Dua sudut pandang yang dikembangkan oleh pembahas, perbincangan pun dimulai lewat pertanyaan dan tanggapan dari para peserta yang hadir. Pramudia Pangestu salah satunya. Pramudia mempertanyakan akan upaya yang bisa dilakukan hari ini jika menelaah dari novel Ingatan Ikan-ikan? Menjawab hal tersebut, Alvi Puspita menjelaskan akan banyak hal yang bisa untuk dilakukan dan tentunyan sulit.
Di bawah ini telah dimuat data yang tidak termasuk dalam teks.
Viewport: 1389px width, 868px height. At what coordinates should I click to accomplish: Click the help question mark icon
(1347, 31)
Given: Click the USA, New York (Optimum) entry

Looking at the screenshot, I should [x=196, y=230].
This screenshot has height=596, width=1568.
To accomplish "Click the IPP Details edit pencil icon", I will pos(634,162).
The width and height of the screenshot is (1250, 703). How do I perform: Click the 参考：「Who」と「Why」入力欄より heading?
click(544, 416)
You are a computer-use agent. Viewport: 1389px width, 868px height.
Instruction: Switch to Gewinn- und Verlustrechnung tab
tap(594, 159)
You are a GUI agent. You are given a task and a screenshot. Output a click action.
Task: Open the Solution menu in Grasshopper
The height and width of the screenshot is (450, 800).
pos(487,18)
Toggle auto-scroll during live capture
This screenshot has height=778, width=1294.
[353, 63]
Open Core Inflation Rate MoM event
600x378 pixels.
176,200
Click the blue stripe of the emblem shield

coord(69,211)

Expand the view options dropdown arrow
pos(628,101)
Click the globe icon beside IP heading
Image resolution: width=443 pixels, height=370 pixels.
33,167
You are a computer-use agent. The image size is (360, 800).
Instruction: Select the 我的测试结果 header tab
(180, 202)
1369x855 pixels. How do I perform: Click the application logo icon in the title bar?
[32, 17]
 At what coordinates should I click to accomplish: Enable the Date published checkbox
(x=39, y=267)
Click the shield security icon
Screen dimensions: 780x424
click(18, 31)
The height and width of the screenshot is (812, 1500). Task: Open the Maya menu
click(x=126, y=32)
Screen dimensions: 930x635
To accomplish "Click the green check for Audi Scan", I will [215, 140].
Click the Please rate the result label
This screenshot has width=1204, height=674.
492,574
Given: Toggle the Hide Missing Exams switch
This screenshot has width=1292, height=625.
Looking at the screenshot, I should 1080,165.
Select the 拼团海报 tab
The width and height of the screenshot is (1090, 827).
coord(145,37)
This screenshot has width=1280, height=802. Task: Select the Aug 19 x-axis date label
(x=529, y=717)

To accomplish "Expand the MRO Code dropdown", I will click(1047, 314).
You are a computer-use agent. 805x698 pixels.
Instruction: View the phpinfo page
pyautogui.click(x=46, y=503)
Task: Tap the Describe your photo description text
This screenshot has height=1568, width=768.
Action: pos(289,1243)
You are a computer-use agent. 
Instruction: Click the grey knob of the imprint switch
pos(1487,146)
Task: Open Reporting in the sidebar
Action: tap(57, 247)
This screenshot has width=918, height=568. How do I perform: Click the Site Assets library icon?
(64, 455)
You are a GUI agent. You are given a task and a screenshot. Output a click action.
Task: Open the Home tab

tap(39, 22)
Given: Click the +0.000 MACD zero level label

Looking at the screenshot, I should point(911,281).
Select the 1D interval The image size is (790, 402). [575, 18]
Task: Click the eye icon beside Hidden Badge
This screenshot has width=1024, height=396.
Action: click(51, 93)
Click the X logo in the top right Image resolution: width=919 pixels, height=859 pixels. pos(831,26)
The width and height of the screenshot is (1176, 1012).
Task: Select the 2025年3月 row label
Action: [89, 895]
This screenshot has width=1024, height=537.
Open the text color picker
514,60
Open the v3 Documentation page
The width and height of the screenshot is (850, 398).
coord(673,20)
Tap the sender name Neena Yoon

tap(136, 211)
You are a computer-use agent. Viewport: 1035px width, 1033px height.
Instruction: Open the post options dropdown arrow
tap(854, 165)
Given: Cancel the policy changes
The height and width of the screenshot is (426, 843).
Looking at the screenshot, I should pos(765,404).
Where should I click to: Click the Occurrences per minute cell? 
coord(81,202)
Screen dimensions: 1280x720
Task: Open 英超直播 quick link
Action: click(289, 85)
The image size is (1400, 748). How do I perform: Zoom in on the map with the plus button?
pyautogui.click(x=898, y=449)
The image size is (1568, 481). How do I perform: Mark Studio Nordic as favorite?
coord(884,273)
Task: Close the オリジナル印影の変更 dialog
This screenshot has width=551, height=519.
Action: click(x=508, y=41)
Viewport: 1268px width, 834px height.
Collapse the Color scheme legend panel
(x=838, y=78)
Apalagi berhadapan dengan Penatu Binata seperti dalam Ingatan Ikan-ikan, yang merupakan gerakan organsisasi bawah tanah yang dengan masif melakukan pembungkaman suara. Hal demikian perlu dilakukan kehati-hatian. Salah satu peserta lainnya, Zahra, juga menanggapi bahwa diskusi fiksi dengan latar belakang pada tragedi masa lalu bisa sebagai pengingat dan pemantik. Ia juga menekankan bahwa, “Membaca juga bisa berarti melawan”.
Perbincangan pun terus berkembang, Joni Hendri mempertanyakan akan seberapa kuat tekanan yang dialami tokoh Lian, tentang seberapa berat trauma yang ia derita sehingga menenangkan dirinya lewat mengetuk-mengetuk dengan jarinya? Menanggapi hal tersebut, Alvi Puspita melihatnya bahwa pemantik trauma ini bisa datang secara tiba-tiba dengan masa-masa tertentu. Alvi juga menambahkan bahwa, “Pada bagian belakang bukunya, Sasti juga mengungkapkan akan hal tersebut termasuk tentang trauma itu sendiri”.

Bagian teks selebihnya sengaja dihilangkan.